There we go! We need just 23 passports! This is not a viable solution in the real world because some of these countries do not allow dual citizenship, but it does satisfy the constraints that we gave to the CP-SAT solver.

This code takes 2m40s to run on my machine (Intel i7-8700K). Implementing a cp_model.CpSolverSolutionCallback to print intermediate solution shows that the optimal solution is found after just 1.20s, but it takes 2m39s for the solver to be convinced that the solution is, in fact, optimal.

Solving with Microsoft Z3

Z3 is a theorem prover from Microsoft Research. Z3 made quite a splash when it was released, and it even won the 2015 ACM SIGPLAN Programming Languages award.

Installing Z3 is matter of:

pip3 install --user z3-solver

Z3 is more flexible than Google’s CpSolver, but for this specific problem the structure of our program is going to be almost the same, modulo API changes.

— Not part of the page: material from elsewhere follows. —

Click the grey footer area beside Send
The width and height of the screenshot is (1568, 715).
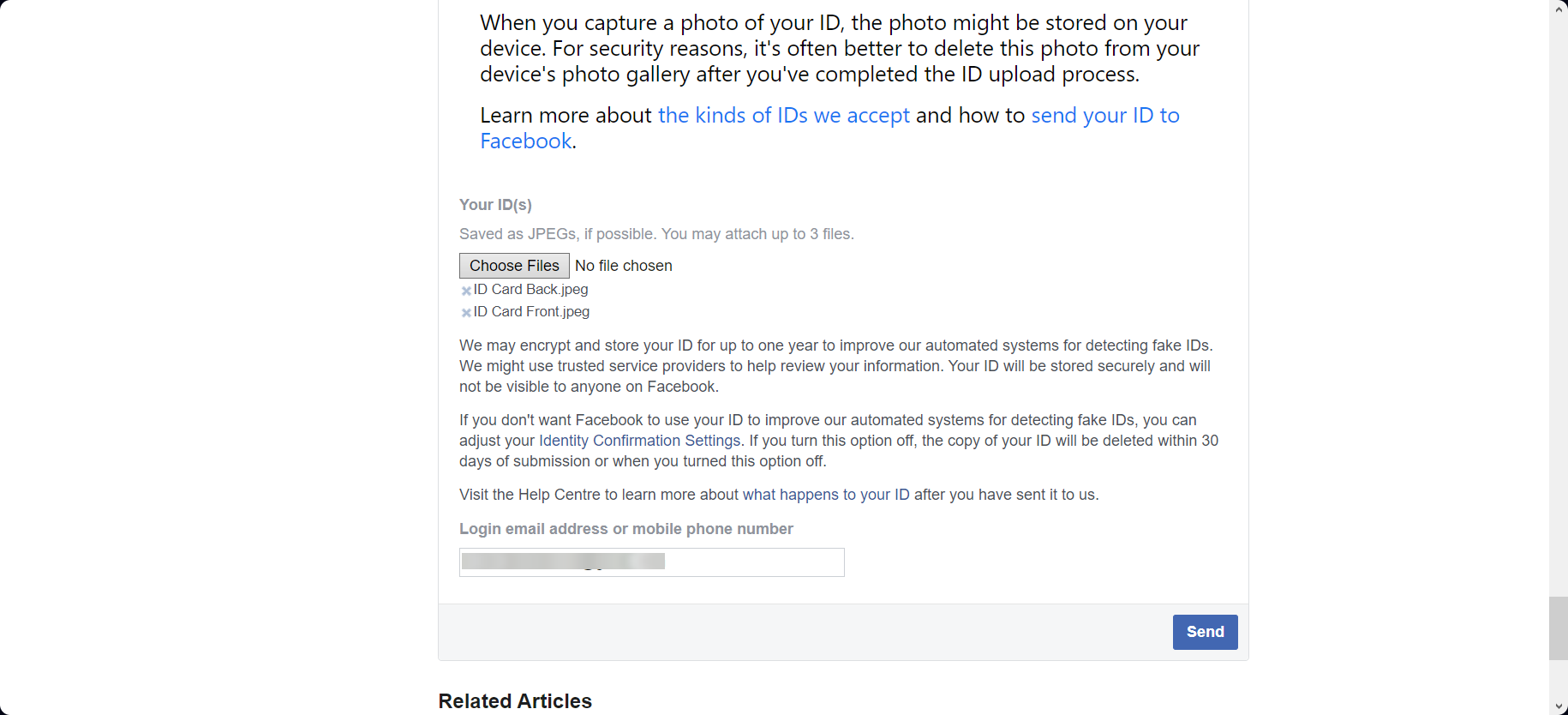771,632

First, let’s read the data, exactly in the same way as we did wit OR-Tools:

#!/usr/bin/env python3

import csv
import z3

if __name__ == '__main__':
    # optimizer is the z3 Optimizer, which provides functions to minimize
    # or maximize objectives.
    optimizer = z3.Optimize()

    # visa_free is a map from a destination country to the set of passport
    # that allow visa free travel
    visa_free = {}

    # passport_vars maps passport names to variables managed by the CP-SAT
    # model
    passport_vars = {}

    # Load the passport data, provided by
    # https://github.com/ilyankou/passport-index-dataset/ , each row is in
    # the format:
    # passport country, destination country, <type of access>
    with open('passport-index-tidy.csv', 'r') as f:
        datareader = csv.reader(f)
        # skip the header
        next(datareader, None)
        for row in datareader:
            # p is the passport being used
            p = row[0]
            # d is the destination country
            d = row[1]

Z3 provides boolean variables that are not built on top of integers variable (at least in the public API). This makes it harder to define the function that we want to minimize (i.e.: select the minimum number of passports), therefore we are going to use integers instead:

            # retrieve the passport variable if it already exists…
            if p in passport_vars:
                p_var = passport_vars[p]
            else:
                # … otherwise create a new one, and make sure that it's
                # 0 ≤ p_var ≤ 1
                p_var = z3.Int(p)
                optimizer.add(p_var >= 0, p_var <= 1)
                passport_vars[p] = p_var
            passport_set = visa_free.setdefault(d, set())
            # '3' represents visa-free travel, '-1' means that the passport
            # is issued by the destination country
            if row[2] == '3' or row[2] == '-1':
                # Add passport p_var to the set of passports that allow
                # visa-free travel to country d_var
                visa_free[d].add(p_var)

Next step: make sure that for each set of passports we select at least one. The code is remarkably similar to the one we wrote for OR-Tools:

    # For each set of passports that allows visa-free travelling to a country…
    for destination, allowed_passports in visa_free.items():
        if not allowed_passports:
            print(f'No valid passports for {destination}. Ignoring.')
            continue
        # …at least one of the passports must be selected
        optimizer.add(sum(allowed_passports) >= 1)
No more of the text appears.